-- Opening Marker --

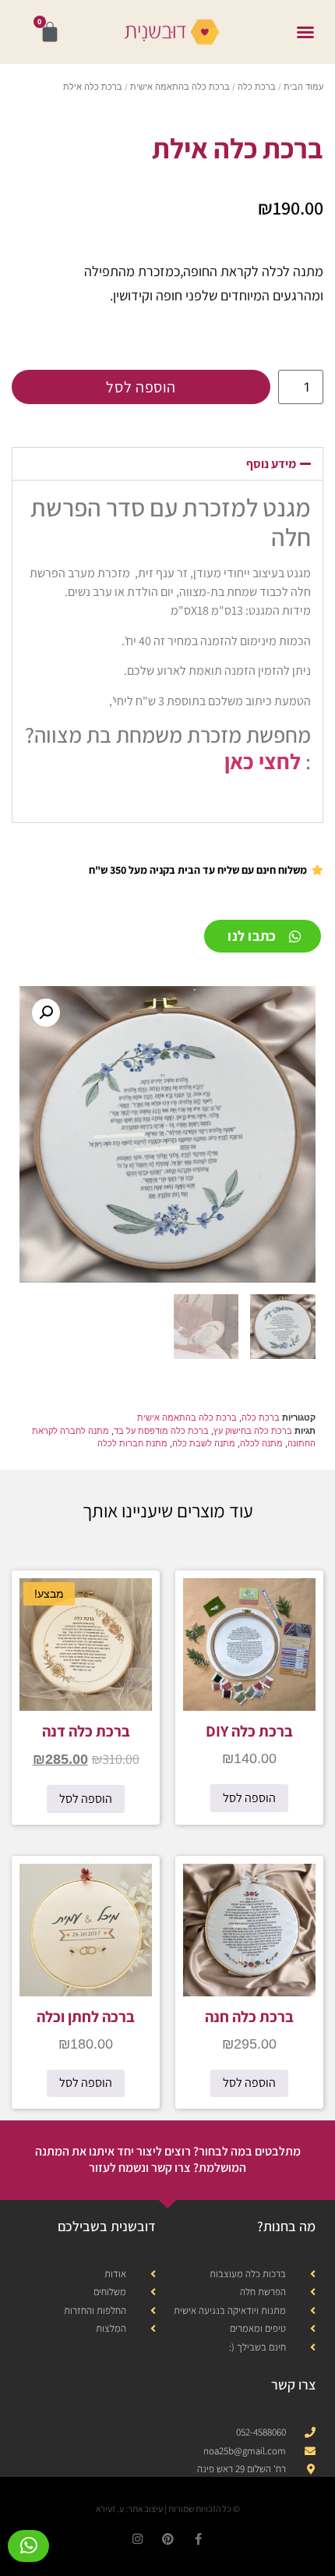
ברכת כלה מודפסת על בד (161, 1430)
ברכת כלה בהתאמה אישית (180, 86)
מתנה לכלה (261, 1443)
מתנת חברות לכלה (132, 1443)
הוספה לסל (140, 387)
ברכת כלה (257, 86)
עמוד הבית (303, 86)
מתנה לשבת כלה (203, 1443)
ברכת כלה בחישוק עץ (252, 1430)
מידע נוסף (271, 464)
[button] (305, 32)
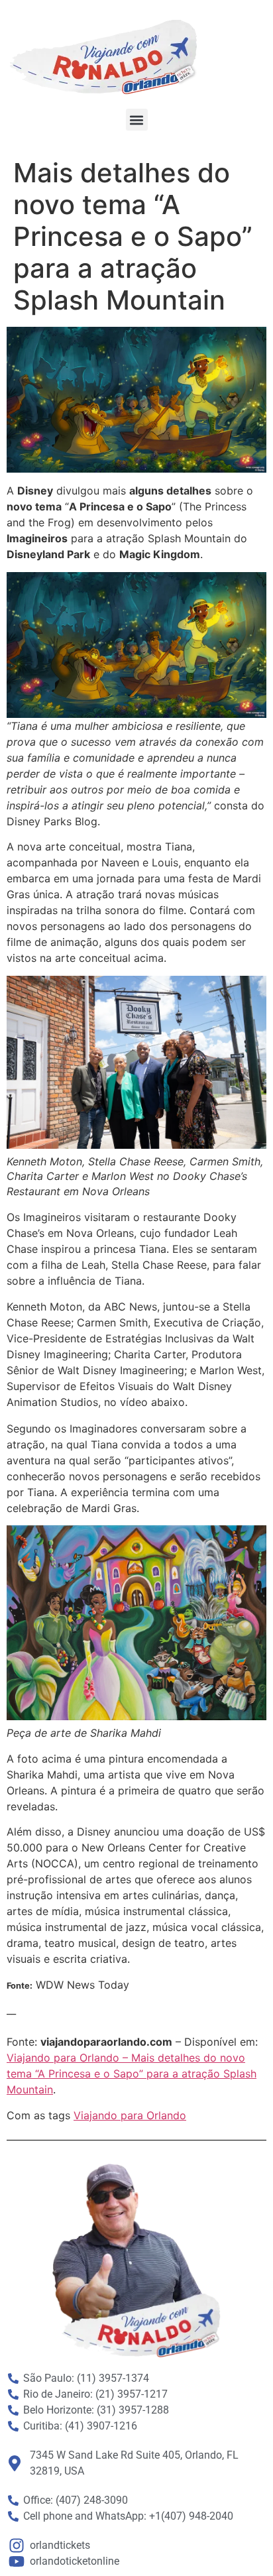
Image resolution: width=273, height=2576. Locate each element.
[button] (137, 120)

-- Closing Marker --

Determine the number of lines in the listing that contain the word "ברכת", and respond with nothing but that number.

- Written response:
4